Шереметев сам не ожидал, что наговорит такое. Давно уж у него в душе варилась, вызревала такая речь. В сердце радовался он не раз, проговаривая про себя её, - сладкой патокой истекало сердце, когда представлял Борис Петрович лицо самозванца, слушающего слова такие, и вот случилось. Правда, видел он, что товарищи его речь поспешную совсем не одобряют, но видел также Шереметев, как неуемной судорогой кривится лицо того, кто называл себя государем. Губы прыгали, глаза безумные чуть не лезли из орбит, брови взлетели на середину лба, весь шатается, руки страшно растопырил, будто собрался облапить грубияна и изменника.
- Борис Петрович, - заплетаясь, заговорил, - да ты что ж несешь такое...
Шагнул вперед на ногах одеревенелых, но больше ни говорить, ни шагать не стал - видно, и тех шагов хватило: жало мигом выхваченной шпаги поймало на мгновенье свет свечей, со звуком тугим и сочным резануло воздух, описало полукруг, и непременно бы кромка точеная клинка снесла бы Борису Петровичу полголовы, если б не пригнулся он, как и тогда, в палате Грановитой, когда уйти старался от удара посохом.

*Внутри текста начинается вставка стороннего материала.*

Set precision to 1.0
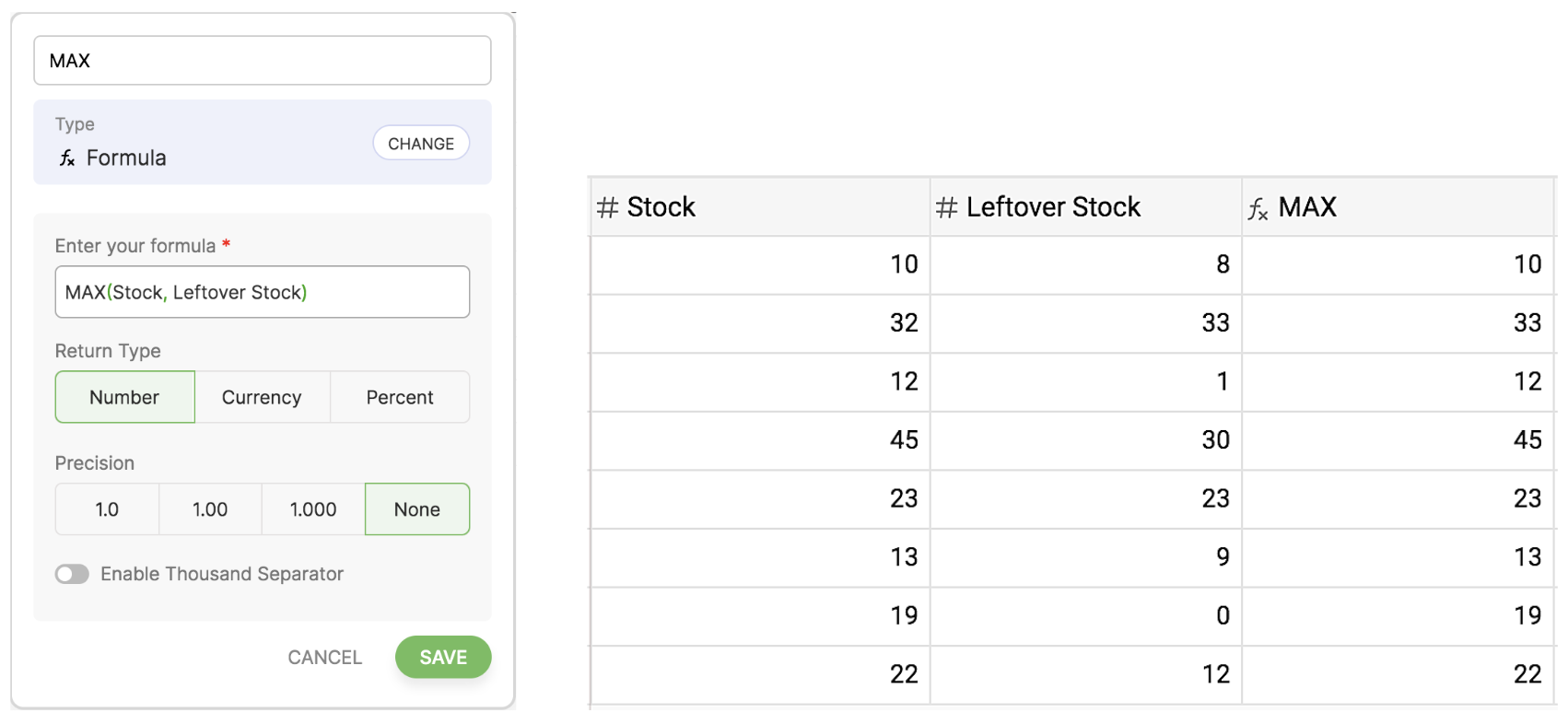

- Раб! Холо-оп! Убью-у! - завопил царь Петр, делая замах вторичный, но опустить клинок ему не дали - со всех сторон насели на него, повисли на руках Данилыч, Долгорукий, Бутурлин. Точно псы охотничьи, озверясь от долгого ожидания расплаты над ненавистным Шведом, опрокинули они Петра, повалили на дощатый пол избенки, шпага, вырванная из руки, с лязгом полетела в угол. Данилыч кулаками, яро, люто, потому что долго лелеял в себе расправу над самозванцем, бил Петра в лицо, а Петр, никак не ожидавший такого приема от своих, от подданных, к которым так стремился, которым так хотел помочь, огромными и сильными ручищами пытался защищаться, страшно матерился, обещал всех на кол посадить, плевался, плакал, скрежетал зубами. И вот сила дикая его возобладала над жаждою мести всех четырех. Вначале встал на четвереньки, стряхнул с себя Данилыча, Бутурлина, пытавшегося руки ему вязать, встал с одного колена, потом с другого. Рыча по-медвежьи от обиды, гнева, схватил за ножку стул, что стоял неподалеку. Крутанул над головою, описывая им круги, разогнал по углам избы тех, кто пытался его схватить. После, с оскаленными зубами, огромный, под самый потолок избы, уже с выражением великого горя на лице, об пол бросил стул с такою силой, что разлетелся тот на части. Тяжело дыша, с клокотаньем в горле, произнес:
- Ну же... зачтется вам сие... изменники! На кого руку подняли...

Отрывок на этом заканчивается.